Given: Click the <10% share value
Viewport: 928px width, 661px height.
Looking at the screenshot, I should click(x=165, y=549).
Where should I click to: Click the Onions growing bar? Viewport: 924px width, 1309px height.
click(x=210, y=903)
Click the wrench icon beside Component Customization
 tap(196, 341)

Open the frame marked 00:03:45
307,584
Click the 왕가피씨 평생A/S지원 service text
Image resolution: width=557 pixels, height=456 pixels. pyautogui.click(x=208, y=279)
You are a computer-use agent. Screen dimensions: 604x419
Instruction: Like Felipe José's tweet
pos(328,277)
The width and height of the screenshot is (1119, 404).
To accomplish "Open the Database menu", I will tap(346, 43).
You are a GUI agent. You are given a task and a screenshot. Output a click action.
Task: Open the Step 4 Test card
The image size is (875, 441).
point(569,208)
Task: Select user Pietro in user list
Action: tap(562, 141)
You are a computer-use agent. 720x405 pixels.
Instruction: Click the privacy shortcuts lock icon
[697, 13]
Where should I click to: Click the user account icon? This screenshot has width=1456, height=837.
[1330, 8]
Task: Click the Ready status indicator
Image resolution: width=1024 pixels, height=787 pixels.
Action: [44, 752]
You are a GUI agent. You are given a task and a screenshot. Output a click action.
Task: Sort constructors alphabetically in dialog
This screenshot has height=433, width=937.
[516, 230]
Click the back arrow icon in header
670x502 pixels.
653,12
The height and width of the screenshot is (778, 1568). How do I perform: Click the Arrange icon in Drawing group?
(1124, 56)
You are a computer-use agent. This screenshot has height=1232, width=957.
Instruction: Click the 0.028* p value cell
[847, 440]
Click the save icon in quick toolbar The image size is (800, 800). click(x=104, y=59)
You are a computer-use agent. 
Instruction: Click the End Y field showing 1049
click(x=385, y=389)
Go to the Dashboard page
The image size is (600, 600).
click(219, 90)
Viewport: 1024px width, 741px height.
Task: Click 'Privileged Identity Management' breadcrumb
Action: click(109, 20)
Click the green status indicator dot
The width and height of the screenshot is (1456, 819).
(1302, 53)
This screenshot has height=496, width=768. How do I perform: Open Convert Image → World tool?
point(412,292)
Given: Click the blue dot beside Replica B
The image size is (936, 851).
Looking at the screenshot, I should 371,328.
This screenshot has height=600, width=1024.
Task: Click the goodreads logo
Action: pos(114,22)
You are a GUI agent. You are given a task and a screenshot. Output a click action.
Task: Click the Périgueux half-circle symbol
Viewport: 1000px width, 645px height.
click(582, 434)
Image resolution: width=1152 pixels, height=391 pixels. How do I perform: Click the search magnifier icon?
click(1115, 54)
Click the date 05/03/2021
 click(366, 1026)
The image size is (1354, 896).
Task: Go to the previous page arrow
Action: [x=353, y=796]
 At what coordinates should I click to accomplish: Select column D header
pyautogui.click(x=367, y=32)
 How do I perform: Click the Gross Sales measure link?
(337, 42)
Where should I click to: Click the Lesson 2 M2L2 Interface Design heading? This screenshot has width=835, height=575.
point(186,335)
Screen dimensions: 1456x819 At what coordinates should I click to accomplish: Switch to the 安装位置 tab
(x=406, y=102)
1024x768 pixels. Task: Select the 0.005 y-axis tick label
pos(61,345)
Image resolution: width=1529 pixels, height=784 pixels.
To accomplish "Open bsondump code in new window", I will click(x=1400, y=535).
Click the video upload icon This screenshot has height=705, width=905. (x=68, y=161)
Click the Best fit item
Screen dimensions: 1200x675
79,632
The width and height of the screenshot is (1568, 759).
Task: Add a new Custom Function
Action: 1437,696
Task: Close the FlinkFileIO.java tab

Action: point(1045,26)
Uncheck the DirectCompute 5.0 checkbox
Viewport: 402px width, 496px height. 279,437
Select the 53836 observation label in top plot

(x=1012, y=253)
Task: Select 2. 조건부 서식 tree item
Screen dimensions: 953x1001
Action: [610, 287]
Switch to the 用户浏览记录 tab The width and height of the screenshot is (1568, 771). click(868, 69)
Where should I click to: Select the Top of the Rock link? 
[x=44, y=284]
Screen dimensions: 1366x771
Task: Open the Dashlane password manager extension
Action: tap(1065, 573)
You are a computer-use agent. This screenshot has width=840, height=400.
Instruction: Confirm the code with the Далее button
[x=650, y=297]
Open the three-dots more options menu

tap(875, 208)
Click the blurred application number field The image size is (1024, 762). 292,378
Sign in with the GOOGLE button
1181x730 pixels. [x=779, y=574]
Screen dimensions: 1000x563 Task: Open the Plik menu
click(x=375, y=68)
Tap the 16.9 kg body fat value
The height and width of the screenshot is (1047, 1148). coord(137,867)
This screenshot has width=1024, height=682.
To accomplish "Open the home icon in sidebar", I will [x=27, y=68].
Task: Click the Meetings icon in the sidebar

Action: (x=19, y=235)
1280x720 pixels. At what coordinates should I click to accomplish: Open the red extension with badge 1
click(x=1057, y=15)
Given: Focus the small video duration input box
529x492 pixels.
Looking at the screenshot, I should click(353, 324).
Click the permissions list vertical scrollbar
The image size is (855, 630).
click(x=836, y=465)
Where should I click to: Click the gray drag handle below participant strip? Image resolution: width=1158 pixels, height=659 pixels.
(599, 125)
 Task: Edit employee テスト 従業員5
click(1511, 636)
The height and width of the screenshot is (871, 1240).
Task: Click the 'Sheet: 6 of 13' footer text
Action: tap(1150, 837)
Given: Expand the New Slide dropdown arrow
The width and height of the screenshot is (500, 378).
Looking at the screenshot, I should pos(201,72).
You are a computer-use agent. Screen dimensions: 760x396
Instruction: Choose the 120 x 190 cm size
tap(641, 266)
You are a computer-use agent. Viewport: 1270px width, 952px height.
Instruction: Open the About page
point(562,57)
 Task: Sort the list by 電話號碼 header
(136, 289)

════════════════════

_The task_
Above this task is a listing. Restate, word for word and with nothing added, the lines from the one with "Click the blurred" through the one with "This screenshot has width=1024, height=682.".

_Exercise response_
Click the blurred application number field The image size is (1024, 762). 292,378
Sign in with the GOOGLE button
1181x730 pixels. [x=779, y=574]
Screen dimensions: 1000x563 Task: Open the Plik menu
click(x=375, y=68)
Tap the 16.9 kg body fat value
The height and width of the screenshot is (1047, 1148). coord(137,867)
This screenshot has width=1024, height=682.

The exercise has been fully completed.